• PROMPT: Please reproduce the listing in its entirety, exactly as written, but without images.

== == ==

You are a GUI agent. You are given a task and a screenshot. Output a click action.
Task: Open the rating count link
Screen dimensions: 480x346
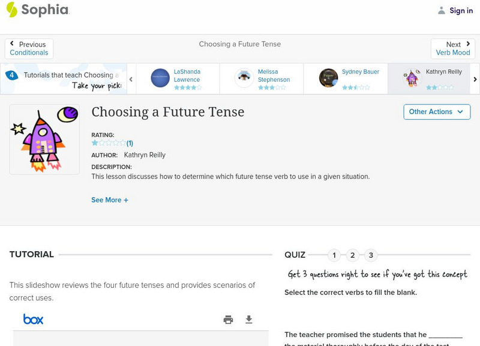[x=130, y=143]
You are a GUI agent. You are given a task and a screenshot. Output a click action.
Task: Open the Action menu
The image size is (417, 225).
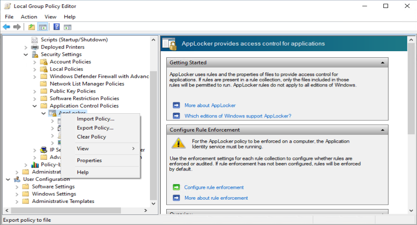(29, 17)
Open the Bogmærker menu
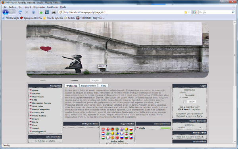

== == ==

• WRITTEN RESPONSE:
You are a GUI agent. You are given a task and a screenshot. Output a click action.
Task: Open the rating count link
Screen dimensions: 480x346
[x=130, y=143]
You are a GUI agent. You are given a task and a screenshot. Output a click action.
Task: Open the Action menu
The image size is (417, 225).
(29, 17)
Open the Bogmærker menu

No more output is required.